Leipzig (this is still a Lutheran Church and may be visited as well-more on this church in another post). It is interesting to note that at the same time as Muhlenberg’s ordination Johann Sabastian Bach was the Cantor in Leipzig. Whether the two ever met is not known. Muhlenberg’s first call was to serve as an assistant pastor at a parish near Grosshenersdorf in the far eastern part of Germany, very near the what is today the Czech border (again this parish church is still Lutheran and may be visited, though due to its rural nature one must drive there).


Meanwhile in Pennsylvania Colony scattered Lutherans began to meet for prayers, Bible study and Catechism. They desired a preacher, to baptize their children and to receive the Holy Communion. Over eleven years passed as they sent letter after letter to Consistories and synods requesting a pastor. Finally, through the mediation of Augustus Franke Muhlenberg was approached about the call to serve a three-point parish in the Philadelphia region. The call to serve in Pennsylvania came with this caveat: Muhlenberg would be sent there with a return ticket to Germany. Muhlenberg accepted. His journals (he was a prolific journal keeper as all pietists were at the time) at this part of his life are fascinating. He next travels to his home town of Einbeck to say good bye to his aged mother and siblings. He preaches in his hometown parish and is given a hard time by the local Superintendent (essentially the local Lutheran bishop) for preaching without his permission. It’s a rough way to leave your hometown, but Muhlenberg pressed onward. His next stop was London.

Muhlenberg's Ordination Certificate from Leipzig (now held in the archives at the former Lutheran seminary in Philadelphia)



In London, he meets up with The Reverend Frederich Michael Ziegenhagen who was the Lutheran court chaplain to King George I who was both King of England and the Elector of Hanover of which Muhlenberg was a subject. There in London Ziegenhagen takes Muhlenberg under his wing and helps him with his English and his preaching. They also have a Black preaching vestment made for Muhlenberg.


From London Muhlenberg sets sail first to South Carolina to visit the Salzberger settlement of Lutherans in northern Georgia Colony (more on them in another post). He next takes a small schooner in the late fall of 1742 to Philadelphia up the east coast of the colonies. Once in Philadelphia he connects up with his fellow Germans and from this point forward his ministry of preaching the gospel and organizing the church in this place is legendary (more on that in future posts).

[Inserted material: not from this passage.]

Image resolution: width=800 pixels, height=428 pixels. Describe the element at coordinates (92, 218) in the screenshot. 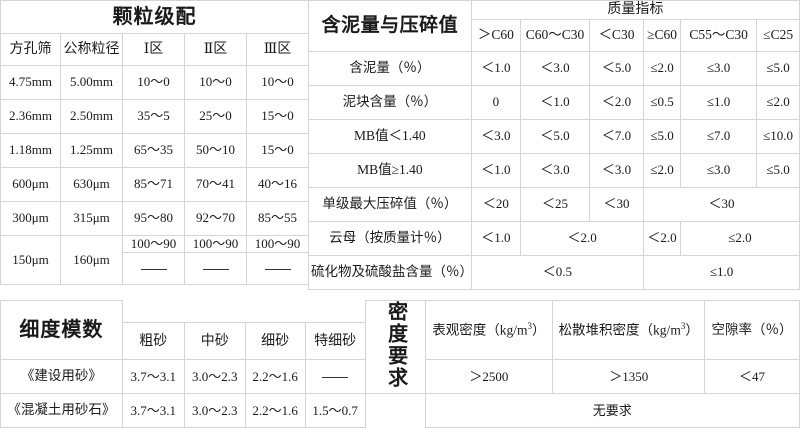

I see `cell-nominal: 315μm` at that location.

One of the take aways from Muhlenberg’s early story is this: mentoring is so vital to ministry. Muhlenberg was mentored by Franke at Halle and Ziegenhagen in London. They took the time to work with the young preacher, to improve his skills, to give him confidence for his vital work of ministry in a foreboding and dangerous place. We see this with St. Paul and St. Timothy. We cannot hope to have future preachers of the gospel if we do not mentor young men along for this vocation.


Another take away from his early story: Ministry takes courage. People often have the picture of pastors as “meek” and “mild” ne’er-do-wells who sip tea with old ladies. Muhlenberg shows us it takes courage to go forward and to say what is what. The truth is when the Word is preached in its fullest one will get problems. The devil rages. The hardened hearts recoil and struggle back. Muhlenberg shows us that to be a preacher one must be bold, courageous and audacious in delivering the goods of the gospel and to never stop.


On this commemoration of Muhlenberg, I might suggest you pick up his condensed journal entitled The Notebook of a Colonial Clergyman. Muhlenberg will inspire you with his courage and leadership of the early Lutheran Church here in Pennsylvania.


Prayer:

Lord Jesus Christ, the Good Shepherd of Your people, we give You thanks for Your servant Henry Melchior Muhlenberg, who was faithful in the care and nurture of the flock entrusted to his care. So they may follow his example and teaching of his holy life, give strength to pastors today who shepherd Your flock so that, by Your grace, Your people may grow into the fullness of life intended for them in paradise; for You love and reign with the Father and the Holy Spirit, one God now and forever. Amen.